▸ **Work item**:
Scan the records below for the line with "Open the Chats section in sidebar" and the line with "is (465, 823).". Repeat those two lines and every line between them exactly, and nothing else.
┌─ Records to process
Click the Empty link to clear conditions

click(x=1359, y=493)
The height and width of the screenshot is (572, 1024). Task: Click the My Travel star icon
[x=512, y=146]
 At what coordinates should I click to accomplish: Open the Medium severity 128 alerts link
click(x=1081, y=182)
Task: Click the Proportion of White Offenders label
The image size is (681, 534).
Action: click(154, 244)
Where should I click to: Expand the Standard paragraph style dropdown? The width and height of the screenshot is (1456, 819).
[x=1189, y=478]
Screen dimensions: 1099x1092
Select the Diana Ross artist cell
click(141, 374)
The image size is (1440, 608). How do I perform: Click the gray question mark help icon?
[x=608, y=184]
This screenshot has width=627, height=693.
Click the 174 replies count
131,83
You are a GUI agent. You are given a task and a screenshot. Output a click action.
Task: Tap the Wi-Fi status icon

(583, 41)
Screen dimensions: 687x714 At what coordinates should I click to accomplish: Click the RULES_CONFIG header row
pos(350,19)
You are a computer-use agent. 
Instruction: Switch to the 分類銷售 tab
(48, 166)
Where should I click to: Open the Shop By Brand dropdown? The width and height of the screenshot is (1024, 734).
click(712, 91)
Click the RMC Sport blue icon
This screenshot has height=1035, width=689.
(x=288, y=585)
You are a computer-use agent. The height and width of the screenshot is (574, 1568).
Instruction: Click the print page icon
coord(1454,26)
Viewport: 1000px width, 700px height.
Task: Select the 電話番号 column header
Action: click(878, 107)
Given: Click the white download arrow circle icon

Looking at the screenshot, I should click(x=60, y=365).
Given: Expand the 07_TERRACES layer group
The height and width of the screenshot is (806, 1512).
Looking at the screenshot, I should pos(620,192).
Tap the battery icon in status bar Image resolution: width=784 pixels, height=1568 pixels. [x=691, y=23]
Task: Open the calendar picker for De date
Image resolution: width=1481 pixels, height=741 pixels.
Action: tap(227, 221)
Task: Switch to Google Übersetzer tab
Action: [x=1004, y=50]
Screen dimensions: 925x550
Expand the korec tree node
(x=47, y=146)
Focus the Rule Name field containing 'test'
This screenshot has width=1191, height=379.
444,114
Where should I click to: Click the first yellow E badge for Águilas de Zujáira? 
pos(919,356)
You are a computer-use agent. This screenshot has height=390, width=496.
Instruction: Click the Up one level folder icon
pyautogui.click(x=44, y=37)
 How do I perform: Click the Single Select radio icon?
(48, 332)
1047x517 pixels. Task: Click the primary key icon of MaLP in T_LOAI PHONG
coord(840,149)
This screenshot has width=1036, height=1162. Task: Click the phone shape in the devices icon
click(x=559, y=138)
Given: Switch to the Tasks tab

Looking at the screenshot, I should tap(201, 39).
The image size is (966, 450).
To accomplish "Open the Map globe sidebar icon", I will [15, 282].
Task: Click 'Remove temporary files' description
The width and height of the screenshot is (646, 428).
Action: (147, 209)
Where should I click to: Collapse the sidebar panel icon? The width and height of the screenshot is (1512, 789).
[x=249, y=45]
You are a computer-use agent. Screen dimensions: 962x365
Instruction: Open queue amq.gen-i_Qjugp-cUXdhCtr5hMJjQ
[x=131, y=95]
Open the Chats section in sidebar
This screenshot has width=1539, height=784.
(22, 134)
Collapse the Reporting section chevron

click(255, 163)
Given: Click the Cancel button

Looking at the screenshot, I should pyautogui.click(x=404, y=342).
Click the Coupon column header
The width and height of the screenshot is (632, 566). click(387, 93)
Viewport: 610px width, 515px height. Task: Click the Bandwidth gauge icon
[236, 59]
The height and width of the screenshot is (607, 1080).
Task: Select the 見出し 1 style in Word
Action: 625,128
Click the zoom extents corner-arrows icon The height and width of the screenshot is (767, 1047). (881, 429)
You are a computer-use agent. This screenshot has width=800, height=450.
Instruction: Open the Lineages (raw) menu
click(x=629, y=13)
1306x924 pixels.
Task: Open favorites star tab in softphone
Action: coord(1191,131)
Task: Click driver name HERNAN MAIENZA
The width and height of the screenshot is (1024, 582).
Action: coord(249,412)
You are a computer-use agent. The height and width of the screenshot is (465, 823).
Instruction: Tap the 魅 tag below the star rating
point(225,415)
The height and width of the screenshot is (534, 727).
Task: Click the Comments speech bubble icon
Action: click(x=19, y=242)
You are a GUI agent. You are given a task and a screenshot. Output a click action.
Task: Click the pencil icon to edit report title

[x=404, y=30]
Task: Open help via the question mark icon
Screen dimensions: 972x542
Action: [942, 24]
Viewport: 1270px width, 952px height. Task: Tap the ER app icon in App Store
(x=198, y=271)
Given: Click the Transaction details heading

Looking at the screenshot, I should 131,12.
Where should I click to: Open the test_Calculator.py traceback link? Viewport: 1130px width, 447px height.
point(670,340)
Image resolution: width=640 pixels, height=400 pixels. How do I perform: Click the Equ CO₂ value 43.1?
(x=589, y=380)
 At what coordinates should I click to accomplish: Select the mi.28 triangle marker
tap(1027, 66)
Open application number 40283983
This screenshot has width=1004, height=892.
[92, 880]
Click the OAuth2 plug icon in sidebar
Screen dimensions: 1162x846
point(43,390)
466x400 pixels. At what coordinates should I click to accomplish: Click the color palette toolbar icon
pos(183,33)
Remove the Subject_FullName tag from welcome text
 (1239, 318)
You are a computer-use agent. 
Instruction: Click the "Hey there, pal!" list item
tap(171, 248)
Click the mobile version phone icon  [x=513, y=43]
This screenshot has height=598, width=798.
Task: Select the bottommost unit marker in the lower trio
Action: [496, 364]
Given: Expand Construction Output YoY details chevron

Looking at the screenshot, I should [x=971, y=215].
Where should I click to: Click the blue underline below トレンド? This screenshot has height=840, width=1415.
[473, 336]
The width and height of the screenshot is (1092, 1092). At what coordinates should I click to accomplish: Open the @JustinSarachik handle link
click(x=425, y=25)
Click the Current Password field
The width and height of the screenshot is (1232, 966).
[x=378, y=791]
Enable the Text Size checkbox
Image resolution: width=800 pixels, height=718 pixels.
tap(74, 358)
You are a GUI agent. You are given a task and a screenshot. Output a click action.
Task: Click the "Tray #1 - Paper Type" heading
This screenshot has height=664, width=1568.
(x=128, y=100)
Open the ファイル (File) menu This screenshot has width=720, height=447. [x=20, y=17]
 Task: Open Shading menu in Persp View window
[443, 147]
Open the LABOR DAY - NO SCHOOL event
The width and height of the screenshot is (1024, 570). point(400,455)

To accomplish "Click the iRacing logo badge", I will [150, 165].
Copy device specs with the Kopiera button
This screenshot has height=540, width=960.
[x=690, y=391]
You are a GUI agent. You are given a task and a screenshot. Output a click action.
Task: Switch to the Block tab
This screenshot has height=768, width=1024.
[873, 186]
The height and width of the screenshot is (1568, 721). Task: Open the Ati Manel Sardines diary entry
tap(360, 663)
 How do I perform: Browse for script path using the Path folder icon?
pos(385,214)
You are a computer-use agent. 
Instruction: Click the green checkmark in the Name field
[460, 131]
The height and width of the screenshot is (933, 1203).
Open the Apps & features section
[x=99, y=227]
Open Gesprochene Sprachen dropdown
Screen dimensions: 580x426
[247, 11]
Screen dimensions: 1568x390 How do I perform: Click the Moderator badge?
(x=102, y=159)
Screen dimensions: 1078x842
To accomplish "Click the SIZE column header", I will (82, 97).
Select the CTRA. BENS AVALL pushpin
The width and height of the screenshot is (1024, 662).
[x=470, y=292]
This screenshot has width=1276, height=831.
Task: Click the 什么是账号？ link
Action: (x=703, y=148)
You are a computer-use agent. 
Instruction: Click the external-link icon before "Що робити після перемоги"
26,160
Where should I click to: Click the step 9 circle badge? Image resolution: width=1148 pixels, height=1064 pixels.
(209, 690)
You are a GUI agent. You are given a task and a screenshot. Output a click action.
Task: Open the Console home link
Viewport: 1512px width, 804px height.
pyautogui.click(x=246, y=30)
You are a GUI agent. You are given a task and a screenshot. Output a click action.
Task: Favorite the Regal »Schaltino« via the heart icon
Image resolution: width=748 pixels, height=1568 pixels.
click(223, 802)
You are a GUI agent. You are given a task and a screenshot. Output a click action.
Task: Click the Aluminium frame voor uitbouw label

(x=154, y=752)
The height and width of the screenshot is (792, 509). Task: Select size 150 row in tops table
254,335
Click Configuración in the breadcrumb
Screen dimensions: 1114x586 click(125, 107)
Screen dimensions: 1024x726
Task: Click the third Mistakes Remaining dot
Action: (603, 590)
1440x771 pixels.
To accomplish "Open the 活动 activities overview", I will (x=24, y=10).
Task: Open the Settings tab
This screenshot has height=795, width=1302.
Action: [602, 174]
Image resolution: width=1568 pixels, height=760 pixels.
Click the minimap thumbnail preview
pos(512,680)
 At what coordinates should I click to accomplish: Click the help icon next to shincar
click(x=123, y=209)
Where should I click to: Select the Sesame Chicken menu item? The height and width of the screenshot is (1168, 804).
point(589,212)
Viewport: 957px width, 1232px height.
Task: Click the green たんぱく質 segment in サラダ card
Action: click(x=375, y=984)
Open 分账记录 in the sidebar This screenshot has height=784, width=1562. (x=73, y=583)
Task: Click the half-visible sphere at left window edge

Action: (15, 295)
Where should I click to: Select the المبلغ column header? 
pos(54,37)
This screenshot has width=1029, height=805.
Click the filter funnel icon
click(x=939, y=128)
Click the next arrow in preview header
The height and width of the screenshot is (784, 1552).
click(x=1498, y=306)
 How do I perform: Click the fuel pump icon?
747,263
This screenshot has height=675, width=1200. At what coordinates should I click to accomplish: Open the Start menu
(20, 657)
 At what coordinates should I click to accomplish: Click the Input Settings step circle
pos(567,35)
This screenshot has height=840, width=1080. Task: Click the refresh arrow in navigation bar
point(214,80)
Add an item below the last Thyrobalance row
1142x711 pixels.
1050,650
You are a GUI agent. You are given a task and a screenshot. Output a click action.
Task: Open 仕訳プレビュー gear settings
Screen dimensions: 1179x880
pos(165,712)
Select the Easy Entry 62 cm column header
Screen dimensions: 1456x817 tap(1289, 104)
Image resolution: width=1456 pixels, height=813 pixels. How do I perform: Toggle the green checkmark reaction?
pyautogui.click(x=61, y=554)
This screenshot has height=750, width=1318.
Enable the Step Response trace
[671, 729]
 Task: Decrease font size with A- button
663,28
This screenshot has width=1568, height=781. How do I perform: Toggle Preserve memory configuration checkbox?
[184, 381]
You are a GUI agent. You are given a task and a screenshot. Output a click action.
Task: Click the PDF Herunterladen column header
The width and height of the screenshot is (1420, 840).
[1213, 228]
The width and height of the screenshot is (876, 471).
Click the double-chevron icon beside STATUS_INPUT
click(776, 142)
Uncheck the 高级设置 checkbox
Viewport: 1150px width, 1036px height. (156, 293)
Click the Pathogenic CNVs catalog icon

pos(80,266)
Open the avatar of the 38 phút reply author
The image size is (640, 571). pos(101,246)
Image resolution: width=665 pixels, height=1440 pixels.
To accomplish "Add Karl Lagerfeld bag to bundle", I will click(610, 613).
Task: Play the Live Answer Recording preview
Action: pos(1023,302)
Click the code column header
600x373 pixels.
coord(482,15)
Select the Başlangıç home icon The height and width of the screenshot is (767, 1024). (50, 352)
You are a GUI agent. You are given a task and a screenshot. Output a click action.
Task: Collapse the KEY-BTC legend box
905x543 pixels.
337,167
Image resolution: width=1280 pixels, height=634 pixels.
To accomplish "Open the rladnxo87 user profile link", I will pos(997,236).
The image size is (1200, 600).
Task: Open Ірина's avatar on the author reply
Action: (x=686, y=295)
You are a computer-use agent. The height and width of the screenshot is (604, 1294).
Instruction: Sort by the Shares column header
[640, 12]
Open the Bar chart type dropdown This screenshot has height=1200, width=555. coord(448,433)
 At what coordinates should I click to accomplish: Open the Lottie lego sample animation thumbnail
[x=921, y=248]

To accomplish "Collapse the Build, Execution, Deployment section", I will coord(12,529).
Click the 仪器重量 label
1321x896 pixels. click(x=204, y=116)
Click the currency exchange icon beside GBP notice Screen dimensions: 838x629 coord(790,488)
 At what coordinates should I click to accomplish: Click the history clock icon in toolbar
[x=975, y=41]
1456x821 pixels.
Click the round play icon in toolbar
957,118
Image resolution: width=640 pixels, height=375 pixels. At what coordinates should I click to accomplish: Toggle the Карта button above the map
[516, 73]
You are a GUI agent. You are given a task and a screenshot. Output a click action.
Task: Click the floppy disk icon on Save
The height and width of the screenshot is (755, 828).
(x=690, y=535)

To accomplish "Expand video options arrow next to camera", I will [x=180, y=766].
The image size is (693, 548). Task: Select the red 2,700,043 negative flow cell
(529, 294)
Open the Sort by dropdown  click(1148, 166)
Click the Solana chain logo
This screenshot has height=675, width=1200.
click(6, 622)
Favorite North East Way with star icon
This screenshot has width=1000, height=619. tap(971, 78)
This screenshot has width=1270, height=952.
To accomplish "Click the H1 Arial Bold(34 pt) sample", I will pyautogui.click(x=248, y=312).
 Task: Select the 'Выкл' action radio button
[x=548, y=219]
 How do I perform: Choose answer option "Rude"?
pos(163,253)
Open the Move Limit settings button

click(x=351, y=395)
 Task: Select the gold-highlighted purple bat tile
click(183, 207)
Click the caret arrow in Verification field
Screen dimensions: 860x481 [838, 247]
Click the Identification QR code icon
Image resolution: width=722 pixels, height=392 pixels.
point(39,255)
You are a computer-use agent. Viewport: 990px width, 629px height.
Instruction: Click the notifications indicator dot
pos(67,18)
└─
▸ **Task output**:
Open the Chats section in sidebar
This screenshot has width=1539, height=784.
(22, 134)
Collapse the Reporting section chevron

click(255, 163)
Given: Click the Cancel button

Looking at the screenshot, I should pyautogui.click(x=404, y=342).
Click the Coupon column header
The width and height of the screenshot is (632, 566). click(387, 93)
Viewport: 610px width, 515px height. Task: Click the Bandwidth gauge icon
[236, 59]
The height and width of the screenshot is (607, 1080).
Task: Select the 見出し 1 style in Word
Action: 625,128
Click the zoom extents corner-arrows icon The height and width of the screenshot is (767, 1047). (881, 429)
You are a computer-use agent. This screenshot has width=800, height=450.
Instruction: Open the Lineages (raw) menu
click(x=629, y=13)
1306x924 pixels.
Task: Open favorites star tab in softphone
Action: coord(1191,131)
Task: Click driver name HERNAN MAIENZA
The width and height of the screenshot is (1024, 582).
Action: coord(249,412)
You are a computer-use agent. The height and width of the screenshot is (465, 823).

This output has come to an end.